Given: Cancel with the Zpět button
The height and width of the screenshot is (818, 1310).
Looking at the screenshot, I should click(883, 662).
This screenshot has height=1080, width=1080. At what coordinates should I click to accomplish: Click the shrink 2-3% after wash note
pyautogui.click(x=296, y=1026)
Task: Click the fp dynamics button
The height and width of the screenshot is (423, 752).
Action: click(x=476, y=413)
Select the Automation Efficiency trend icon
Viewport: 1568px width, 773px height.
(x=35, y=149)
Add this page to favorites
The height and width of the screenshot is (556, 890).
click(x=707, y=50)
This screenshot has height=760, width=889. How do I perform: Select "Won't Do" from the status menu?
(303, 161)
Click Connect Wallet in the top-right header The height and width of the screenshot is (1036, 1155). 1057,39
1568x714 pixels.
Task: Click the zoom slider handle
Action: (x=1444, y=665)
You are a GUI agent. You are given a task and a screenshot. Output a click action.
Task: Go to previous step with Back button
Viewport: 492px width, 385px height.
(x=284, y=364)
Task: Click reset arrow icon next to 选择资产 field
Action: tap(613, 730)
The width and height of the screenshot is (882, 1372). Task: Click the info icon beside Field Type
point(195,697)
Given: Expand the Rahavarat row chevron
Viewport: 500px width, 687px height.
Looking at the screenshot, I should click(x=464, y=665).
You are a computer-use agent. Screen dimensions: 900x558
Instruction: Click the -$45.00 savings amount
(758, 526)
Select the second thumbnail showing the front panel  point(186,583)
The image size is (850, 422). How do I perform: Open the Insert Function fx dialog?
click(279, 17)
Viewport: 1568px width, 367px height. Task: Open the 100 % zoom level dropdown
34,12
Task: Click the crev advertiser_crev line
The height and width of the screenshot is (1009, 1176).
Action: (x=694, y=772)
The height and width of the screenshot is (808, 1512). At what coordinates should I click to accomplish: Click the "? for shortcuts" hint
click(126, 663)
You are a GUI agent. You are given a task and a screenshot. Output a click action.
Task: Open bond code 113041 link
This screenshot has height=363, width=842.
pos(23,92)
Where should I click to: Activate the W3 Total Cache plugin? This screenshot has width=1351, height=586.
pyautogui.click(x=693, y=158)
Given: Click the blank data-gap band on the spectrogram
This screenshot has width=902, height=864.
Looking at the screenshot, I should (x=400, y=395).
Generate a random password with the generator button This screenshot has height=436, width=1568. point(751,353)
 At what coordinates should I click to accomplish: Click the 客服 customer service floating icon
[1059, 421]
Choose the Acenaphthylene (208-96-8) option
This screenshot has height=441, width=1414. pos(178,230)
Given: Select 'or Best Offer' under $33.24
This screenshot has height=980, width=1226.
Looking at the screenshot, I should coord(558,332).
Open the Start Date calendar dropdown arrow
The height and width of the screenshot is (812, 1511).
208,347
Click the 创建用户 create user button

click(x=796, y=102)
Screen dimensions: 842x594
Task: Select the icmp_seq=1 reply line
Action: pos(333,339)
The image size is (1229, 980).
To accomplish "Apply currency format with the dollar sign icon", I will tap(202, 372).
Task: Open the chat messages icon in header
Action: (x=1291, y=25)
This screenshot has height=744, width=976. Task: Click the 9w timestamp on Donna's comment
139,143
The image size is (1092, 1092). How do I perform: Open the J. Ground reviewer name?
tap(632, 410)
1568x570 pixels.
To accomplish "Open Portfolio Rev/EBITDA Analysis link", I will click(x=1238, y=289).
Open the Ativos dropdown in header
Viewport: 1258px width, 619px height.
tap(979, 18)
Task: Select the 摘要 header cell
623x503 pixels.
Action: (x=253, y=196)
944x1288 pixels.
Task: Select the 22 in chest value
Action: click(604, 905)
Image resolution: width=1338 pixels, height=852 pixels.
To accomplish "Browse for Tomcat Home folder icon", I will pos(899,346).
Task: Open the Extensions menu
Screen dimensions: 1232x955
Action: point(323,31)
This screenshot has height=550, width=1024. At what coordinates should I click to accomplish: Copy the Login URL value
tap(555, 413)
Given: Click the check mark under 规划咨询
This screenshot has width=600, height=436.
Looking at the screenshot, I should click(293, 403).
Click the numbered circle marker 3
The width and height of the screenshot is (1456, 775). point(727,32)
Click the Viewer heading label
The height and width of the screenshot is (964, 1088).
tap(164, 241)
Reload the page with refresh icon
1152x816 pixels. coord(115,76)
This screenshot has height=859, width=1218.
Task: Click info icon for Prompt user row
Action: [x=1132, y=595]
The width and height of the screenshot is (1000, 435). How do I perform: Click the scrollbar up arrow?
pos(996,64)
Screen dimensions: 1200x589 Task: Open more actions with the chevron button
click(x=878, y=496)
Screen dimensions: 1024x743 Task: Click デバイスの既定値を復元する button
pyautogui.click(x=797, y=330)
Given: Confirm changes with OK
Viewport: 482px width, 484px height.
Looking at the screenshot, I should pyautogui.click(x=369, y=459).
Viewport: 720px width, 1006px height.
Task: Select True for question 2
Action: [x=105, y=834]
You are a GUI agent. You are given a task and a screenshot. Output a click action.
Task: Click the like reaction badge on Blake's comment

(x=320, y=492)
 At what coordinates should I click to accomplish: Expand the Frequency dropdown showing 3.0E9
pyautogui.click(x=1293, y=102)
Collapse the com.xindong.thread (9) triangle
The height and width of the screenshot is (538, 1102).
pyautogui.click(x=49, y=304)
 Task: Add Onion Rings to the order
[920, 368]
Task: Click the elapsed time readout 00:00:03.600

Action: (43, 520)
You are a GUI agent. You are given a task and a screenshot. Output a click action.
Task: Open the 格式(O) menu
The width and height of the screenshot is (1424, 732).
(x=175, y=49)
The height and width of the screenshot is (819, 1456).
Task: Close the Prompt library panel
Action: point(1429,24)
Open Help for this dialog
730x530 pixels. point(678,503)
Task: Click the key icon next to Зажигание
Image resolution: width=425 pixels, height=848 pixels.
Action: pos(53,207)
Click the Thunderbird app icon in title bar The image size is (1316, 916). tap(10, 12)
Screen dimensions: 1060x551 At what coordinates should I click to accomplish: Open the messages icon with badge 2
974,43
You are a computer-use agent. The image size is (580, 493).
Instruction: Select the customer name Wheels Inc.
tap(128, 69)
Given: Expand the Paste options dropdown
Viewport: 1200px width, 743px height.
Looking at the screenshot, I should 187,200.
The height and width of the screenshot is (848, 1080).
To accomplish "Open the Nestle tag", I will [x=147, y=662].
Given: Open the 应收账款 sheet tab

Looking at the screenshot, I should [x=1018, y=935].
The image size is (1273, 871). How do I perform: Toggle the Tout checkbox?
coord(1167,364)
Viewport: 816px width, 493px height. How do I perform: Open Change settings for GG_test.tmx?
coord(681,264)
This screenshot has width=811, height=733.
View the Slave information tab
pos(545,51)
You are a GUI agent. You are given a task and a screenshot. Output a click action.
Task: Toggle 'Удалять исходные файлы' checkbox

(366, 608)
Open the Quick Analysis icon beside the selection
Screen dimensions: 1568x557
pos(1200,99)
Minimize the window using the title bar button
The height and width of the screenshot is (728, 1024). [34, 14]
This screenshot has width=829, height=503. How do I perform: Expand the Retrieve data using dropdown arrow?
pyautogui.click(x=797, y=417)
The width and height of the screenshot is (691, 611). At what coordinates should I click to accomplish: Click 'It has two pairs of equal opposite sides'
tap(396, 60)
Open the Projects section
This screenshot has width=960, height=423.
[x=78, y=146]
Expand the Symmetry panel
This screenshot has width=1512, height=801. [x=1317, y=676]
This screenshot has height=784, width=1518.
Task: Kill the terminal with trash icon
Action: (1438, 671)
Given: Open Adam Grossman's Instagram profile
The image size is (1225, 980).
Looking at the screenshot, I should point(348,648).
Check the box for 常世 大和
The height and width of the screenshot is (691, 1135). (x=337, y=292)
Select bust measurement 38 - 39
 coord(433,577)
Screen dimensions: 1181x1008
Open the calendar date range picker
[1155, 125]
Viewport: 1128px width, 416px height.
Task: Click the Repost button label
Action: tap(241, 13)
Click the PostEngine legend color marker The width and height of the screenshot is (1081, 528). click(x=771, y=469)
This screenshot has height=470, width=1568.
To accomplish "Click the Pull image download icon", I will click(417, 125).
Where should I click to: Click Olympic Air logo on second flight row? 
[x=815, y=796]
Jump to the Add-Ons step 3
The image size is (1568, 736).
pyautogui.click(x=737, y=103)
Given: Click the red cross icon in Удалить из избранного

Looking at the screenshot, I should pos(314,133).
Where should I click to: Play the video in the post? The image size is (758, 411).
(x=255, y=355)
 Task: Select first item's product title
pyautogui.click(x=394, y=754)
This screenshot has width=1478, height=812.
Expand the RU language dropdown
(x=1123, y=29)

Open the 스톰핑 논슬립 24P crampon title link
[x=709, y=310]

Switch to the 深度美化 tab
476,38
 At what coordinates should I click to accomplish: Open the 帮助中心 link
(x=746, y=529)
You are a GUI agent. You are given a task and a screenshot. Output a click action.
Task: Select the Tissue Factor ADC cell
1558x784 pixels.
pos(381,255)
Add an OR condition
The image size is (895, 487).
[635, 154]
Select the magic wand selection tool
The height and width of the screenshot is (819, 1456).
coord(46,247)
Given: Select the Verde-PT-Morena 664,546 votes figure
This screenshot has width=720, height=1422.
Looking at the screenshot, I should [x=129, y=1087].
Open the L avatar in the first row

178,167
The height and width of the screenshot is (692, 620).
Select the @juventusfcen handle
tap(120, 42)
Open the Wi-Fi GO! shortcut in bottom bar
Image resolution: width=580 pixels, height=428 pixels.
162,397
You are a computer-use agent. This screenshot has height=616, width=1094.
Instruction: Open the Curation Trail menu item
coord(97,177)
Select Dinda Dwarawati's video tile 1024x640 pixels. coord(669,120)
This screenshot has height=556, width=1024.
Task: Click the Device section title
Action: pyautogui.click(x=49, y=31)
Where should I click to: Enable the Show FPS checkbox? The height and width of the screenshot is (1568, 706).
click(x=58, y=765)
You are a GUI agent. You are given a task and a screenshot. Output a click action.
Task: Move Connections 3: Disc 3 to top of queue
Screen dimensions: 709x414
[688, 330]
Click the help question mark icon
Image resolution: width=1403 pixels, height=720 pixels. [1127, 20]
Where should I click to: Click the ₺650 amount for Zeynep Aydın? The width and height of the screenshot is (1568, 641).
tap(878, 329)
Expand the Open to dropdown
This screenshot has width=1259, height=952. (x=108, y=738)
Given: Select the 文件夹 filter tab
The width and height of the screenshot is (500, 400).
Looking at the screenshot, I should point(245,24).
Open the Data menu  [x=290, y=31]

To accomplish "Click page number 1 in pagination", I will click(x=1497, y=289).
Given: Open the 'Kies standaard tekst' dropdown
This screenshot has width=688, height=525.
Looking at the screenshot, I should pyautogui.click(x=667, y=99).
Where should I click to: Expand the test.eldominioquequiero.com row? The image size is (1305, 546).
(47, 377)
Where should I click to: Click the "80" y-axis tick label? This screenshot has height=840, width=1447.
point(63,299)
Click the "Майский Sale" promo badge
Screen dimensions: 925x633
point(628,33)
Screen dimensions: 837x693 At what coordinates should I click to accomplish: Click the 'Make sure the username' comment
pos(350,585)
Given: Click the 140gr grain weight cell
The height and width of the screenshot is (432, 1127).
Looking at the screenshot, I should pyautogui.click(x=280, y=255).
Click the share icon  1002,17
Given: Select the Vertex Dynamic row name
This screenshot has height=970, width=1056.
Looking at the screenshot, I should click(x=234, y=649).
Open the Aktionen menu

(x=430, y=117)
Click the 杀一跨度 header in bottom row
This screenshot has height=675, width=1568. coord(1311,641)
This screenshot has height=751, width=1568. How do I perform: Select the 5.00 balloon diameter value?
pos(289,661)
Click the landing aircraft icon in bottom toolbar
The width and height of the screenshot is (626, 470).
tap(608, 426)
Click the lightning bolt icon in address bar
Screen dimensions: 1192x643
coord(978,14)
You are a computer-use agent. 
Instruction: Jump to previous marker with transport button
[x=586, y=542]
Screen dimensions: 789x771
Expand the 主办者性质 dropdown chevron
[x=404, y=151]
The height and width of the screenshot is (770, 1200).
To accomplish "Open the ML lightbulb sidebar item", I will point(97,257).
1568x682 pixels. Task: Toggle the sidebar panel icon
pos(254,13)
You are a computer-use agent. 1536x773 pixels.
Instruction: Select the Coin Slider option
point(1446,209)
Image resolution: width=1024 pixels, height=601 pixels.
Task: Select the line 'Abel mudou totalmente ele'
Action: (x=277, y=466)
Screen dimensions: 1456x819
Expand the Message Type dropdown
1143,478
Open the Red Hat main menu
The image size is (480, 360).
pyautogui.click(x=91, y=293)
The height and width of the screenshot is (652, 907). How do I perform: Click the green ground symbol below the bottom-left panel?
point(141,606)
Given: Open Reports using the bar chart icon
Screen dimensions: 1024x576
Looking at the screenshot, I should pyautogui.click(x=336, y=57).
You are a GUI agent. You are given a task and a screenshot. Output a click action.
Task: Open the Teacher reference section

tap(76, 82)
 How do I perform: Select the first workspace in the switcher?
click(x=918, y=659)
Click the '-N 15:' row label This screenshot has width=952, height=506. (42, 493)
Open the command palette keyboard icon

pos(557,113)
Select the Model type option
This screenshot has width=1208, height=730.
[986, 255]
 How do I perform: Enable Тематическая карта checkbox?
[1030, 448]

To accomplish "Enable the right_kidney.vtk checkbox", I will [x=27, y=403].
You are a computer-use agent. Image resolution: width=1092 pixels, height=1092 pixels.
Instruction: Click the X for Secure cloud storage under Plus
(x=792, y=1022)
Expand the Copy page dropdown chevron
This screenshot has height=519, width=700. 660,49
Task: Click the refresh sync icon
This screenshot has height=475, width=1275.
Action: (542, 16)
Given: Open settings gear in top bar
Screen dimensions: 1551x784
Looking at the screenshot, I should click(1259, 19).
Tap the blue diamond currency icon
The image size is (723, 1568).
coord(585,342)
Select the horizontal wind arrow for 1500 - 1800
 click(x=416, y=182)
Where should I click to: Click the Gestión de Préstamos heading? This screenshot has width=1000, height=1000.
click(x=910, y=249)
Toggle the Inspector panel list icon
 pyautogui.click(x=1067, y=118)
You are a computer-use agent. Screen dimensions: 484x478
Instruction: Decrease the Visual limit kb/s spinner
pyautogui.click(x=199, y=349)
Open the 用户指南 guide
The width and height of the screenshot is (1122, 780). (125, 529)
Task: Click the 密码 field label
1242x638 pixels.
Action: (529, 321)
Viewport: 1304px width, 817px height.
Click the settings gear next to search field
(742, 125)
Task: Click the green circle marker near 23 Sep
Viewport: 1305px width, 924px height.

++++++++++

#### Directions for this task:
Nothing but the lines from the one that contains "Task: Click the green" to the end of the listing should be given again, each exactly as it appears.

#### Result:
Task: Click the green circle marker near 23 Sep
Viewport: 1305px width, 924px height.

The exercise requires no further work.